● **Task item**
Report every line below that has the string "width" in it.

● **Exercise input**
= = = =

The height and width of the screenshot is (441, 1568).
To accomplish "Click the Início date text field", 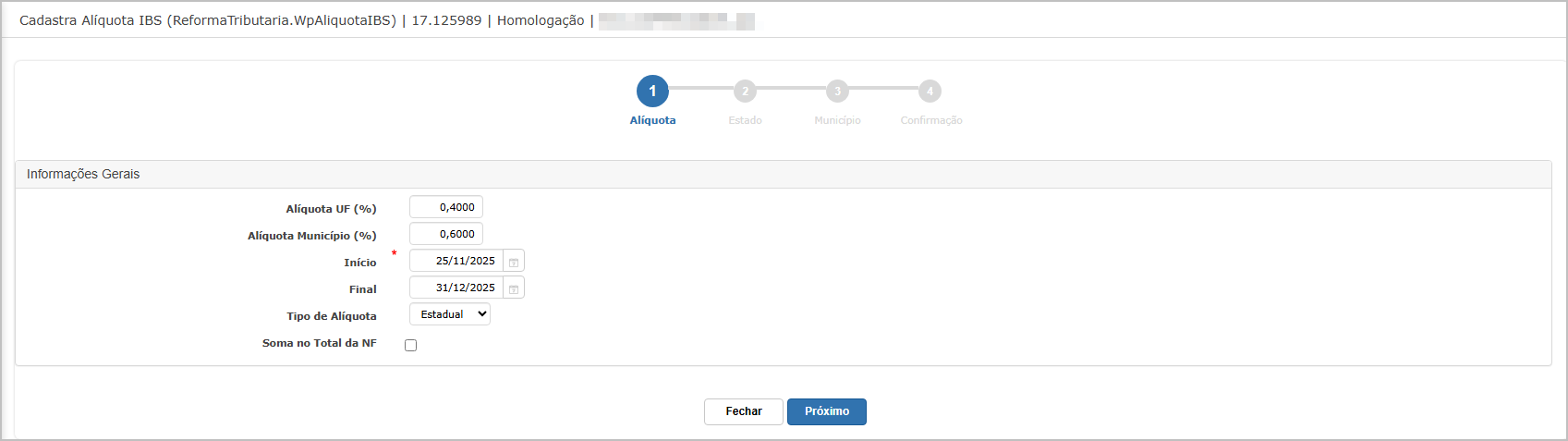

= = = =

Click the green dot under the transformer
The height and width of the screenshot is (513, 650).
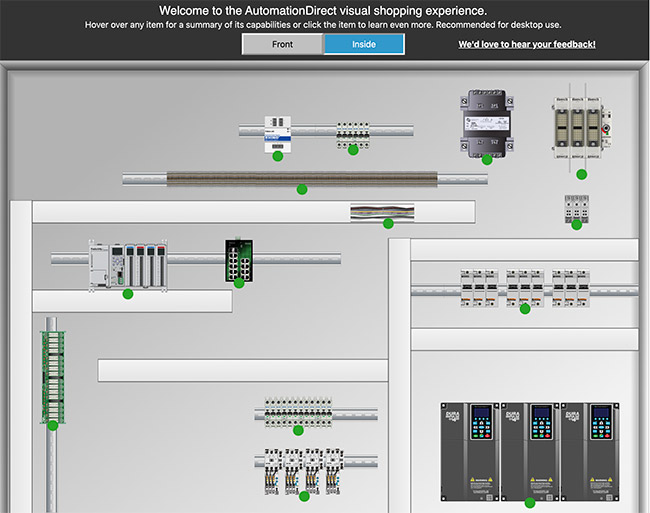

= = = =

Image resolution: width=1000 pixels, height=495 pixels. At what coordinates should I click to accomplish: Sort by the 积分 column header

= = = =

● **Exercise result**
The height and width of the screenshot is (441, 1568).
The height and width of the screenshot is (513, 650).
Image resolution: width=1000 pixels, height=495 pixels. At what coordinates should I click to accomplish: Sort by the 积分 column header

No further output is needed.